Même si les responsables émiratis rejettent l’idée d’un conflit politique, les analystes rappellent que l’OPEP connaît depuis longtemps des désaccords internes sur les objectifs de production et la stratégie globale. Les Émirats arabes unis ont notamment plaidé par le passé pour des quotas plus élevés afin de refléter l’augmentation de leurs capacités de production.
Certains observateurs voient donc dans ce départ l’aboutissement de ces débats récurrents, notamment entre grands producteurs du Golfe.

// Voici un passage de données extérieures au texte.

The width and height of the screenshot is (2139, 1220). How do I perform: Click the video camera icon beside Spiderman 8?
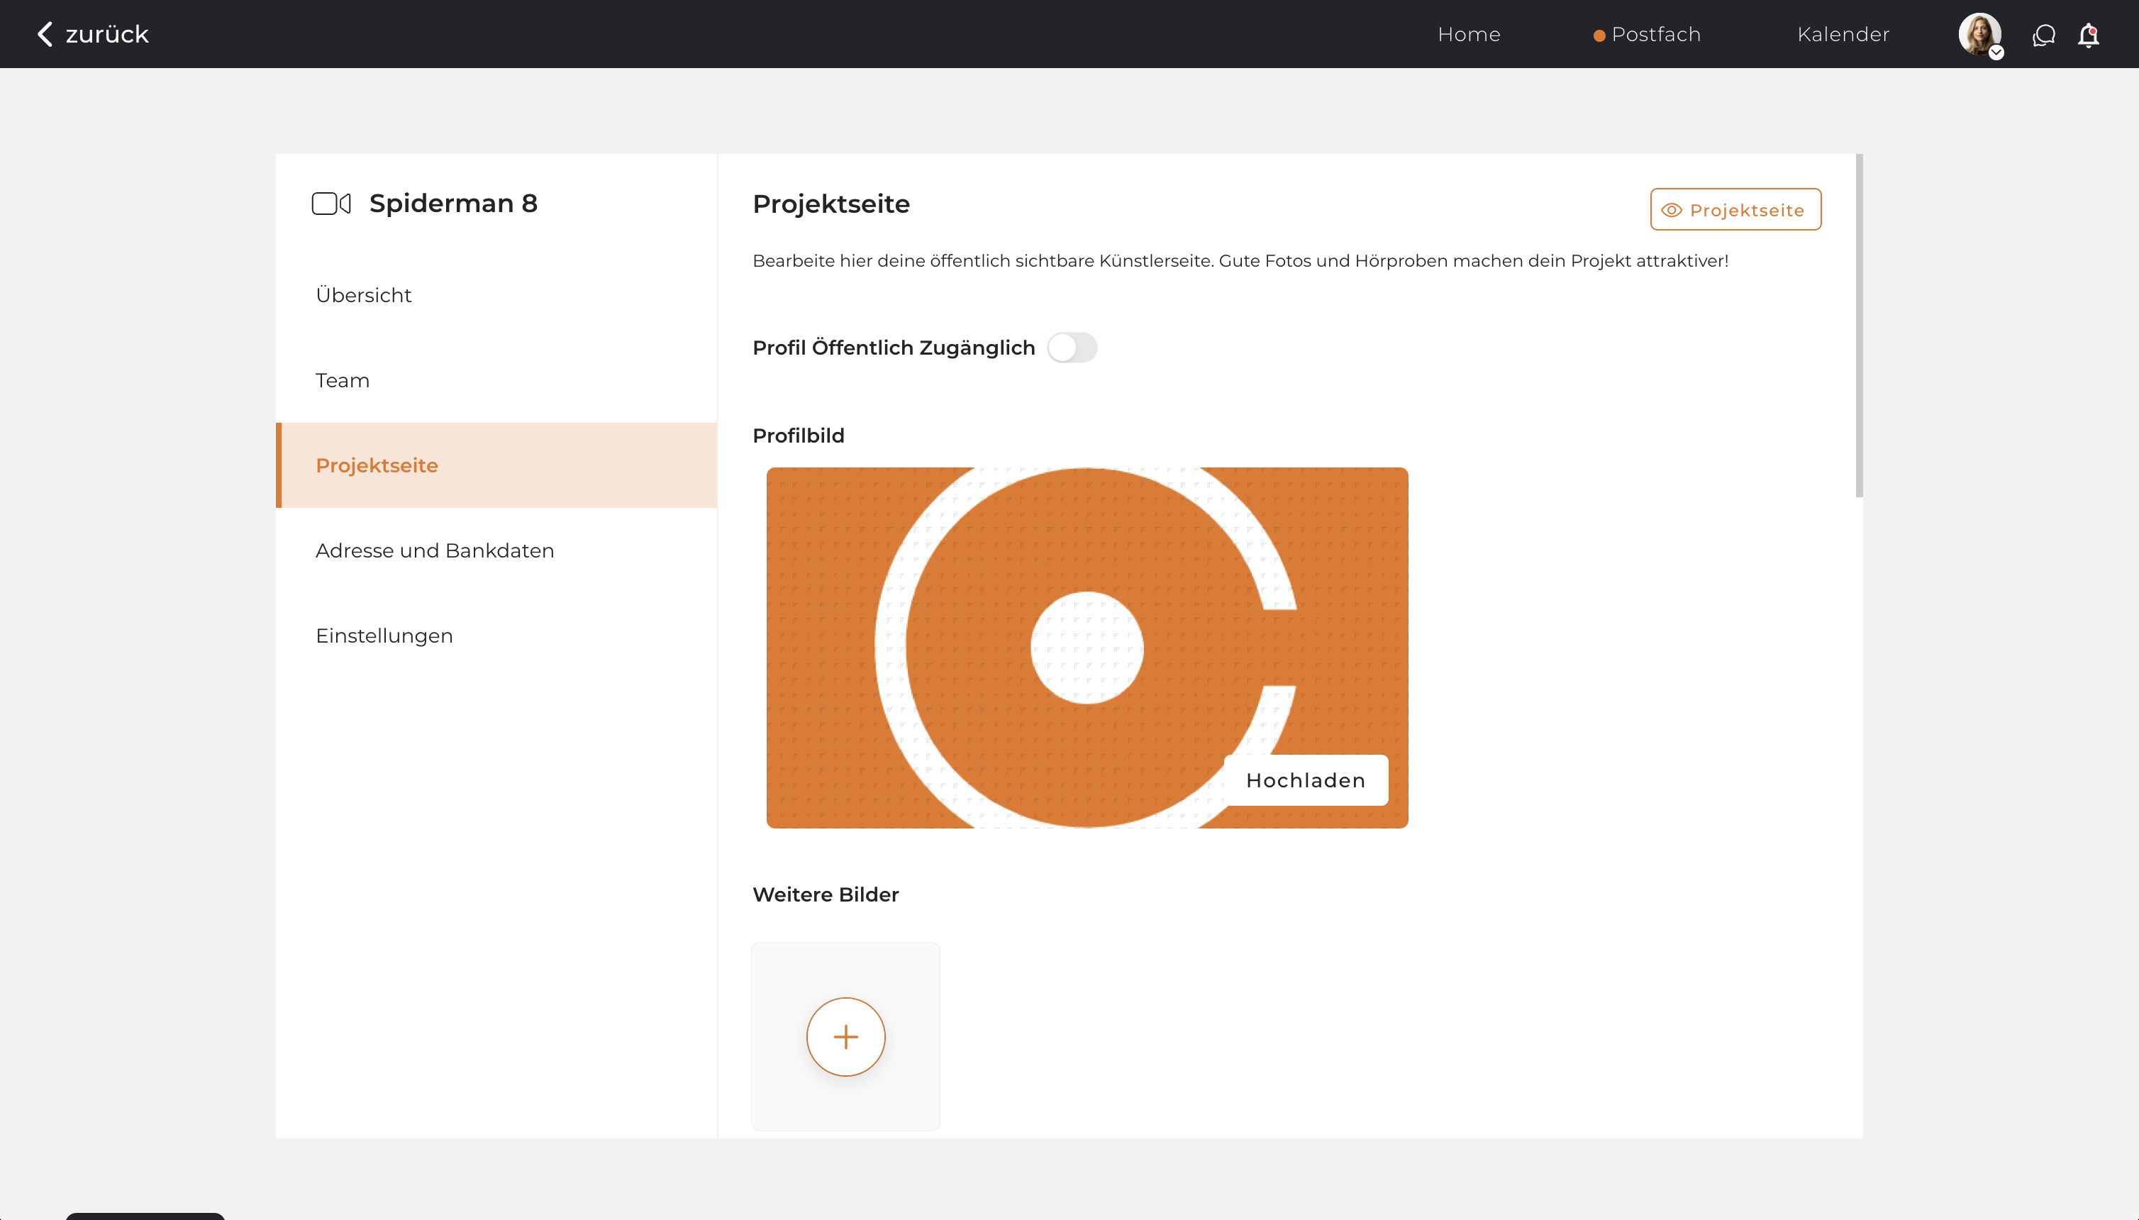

La sortie d’un exportateur important pourrait compliquer la capacité de l’OPEP à présenter une position commune sur la gestion de l’offre mondiale.
Les Émirats arabes unis comptent parmi les producteurs les plus technologiquement avancés et les plus dynamiques du Golfe. Leur départ retire un acteur majeur du système coordonné de production de l’OPEP, ce qui pourrait rendre la gestion de l’offre mondiale un peu plus complexe.
Les autorités émiraties indiquent toutefois qu’elles continueront à coopérer avec d’autres producteurs et à maintenir une offre stable pour les marchés internationaux. La différence principale est que les décisions de production seront désormais prises de manière indépendante plutôt que négociées dans le cadre des quotas du cartel.
Au-delà du cas des Émirats, cette évolution illustre une tendance plus large : plusieurs grands producteurs cherchent davantage d’autonomie pour gérer leur production, s’adapter aux mutations du marché de l’énergie et intégrer ces choix à leurs stratégies industrielles nationales.
Pour Abou Dhabi, quitter l’OPEP ressemble donc moins à une rupture qu’à un réajustement stratégique visant à rendre son secteur pétrolier plus flexible et plus compétitif dans les décennies à venir.